====== Provided records ======
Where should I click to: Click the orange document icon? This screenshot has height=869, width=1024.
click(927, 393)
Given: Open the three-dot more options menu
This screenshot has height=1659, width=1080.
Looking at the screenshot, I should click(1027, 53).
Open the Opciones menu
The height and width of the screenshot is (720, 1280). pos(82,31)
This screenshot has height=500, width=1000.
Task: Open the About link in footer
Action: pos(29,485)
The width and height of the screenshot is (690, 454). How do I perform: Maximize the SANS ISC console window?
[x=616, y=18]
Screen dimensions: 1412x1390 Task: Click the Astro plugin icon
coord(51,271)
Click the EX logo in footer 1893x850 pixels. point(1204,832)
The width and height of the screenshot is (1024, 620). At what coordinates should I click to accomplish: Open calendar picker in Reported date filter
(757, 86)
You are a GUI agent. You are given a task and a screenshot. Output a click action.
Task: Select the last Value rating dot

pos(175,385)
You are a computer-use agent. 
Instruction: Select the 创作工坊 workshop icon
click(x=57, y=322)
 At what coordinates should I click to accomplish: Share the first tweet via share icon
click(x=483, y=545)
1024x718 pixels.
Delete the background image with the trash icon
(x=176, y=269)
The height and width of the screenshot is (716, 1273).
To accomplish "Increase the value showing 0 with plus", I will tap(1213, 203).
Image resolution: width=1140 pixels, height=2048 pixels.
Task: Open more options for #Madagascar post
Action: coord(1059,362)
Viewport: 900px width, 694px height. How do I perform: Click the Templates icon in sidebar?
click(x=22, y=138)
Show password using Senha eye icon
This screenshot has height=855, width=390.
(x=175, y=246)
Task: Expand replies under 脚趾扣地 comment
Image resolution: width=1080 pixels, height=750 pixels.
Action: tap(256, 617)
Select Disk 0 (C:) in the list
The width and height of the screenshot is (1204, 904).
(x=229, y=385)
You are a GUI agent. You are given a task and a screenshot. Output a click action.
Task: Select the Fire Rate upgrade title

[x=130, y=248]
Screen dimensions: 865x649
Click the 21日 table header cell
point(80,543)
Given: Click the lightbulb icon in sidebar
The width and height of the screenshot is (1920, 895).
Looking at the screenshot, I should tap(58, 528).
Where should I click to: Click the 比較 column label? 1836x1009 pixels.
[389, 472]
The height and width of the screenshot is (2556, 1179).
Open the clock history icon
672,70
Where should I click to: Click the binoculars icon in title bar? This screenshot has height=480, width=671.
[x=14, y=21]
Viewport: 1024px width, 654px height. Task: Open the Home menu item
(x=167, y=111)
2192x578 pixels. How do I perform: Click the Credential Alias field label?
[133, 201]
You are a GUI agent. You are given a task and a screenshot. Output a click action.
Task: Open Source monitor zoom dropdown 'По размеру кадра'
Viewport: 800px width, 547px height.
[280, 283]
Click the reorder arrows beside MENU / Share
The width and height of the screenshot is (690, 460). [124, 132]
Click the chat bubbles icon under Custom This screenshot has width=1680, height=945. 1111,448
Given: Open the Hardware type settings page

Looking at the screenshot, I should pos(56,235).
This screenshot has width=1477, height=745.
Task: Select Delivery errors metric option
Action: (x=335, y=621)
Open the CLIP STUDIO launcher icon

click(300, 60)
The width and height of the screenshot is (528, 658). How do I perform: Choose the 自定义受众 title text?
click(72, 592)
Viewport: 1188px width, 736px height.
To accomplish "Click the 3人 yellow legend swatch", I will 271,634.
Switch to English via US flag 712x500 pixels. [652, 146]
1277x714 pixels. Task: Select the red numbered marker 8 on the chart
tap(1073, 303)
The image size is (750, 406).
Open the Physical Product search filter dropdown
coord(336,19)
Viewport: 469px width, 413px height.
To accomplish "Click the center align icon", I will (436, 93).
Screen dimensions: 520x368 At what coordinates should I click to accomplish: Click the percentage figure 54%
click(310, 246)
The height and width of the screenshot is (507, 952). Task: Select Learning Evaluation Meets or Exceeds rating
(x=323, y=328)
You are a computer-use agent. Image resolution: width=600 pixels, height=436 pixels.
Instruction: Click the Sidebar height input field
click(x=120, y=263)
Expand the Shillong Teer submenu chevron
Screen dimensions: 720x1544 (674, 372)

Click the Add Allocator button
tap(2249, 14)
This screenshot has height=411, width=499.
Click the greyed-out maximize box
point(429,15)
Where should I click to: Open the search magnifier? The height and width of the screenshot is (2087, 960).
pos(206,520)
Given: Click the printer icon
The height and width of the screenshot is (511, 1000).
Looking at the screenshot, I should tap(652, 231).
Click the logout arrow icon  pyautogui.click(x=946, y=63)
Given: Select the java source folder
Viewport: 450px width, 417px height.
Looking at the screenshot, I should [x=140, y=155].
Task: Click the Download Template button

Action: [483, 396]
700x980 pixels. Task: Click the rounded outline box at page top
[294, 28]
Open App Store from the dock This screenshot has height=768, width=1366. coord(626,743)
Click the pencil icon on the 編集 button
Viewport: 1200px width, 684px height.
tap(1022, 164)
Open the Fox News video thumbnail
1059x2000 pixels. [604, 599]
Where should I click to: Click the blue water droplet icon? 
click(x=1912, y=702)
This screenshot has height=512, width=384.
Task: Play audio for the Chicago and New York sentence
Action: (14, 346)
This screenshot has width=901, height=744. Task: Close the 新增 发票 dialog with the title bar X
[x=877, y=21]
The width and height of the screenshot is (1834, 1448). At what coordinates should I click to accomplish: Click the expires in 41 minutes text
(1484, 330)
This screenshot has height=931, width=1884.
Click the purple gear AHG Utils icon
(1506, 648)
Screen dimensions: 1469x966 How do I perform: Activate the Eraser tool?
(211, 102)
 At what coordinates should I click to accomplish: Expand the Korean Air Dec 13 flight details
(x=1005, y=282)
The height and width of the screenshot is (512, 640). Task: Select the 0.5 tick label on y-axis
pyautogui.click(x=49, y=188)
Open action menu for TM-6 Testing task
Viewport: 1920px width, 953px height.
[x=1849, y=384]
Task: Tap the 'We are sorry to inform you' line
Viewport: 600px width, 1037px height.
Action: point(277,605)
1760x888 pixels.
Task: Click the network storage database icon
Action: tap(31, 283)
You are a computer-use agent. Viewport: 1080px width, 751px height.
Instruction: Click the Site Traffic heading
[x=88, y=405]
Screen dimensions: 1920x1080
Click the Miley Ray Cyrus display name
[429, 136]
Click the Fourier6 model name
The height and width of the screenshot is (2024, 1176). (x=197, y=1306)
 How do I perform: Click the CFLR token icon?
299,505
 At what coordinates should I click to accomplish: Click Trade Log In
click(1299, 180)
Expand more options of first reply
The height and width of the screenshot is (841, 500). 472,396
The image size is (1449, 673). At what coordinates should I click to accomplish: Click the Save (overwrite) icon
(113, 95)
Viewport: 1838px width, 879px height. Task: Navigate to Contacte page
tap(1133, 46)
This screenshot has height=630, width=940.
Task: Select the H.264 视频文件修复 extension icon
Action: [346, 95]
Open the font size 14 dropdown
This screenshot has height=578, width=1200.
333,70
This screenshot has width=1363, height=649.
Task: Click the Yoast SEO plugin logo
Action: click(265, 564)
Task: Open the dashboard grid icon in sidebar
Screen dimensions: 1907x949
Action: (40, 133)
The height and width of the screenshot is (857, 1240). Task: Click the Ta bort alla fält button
======
In the entries above, find each line with the word "under" and return it.

Task: Expand replies under 脚趾扣地 comment
Click the chat bubbles icon under Custom This screenshot has width=1680, height=945. 1111,448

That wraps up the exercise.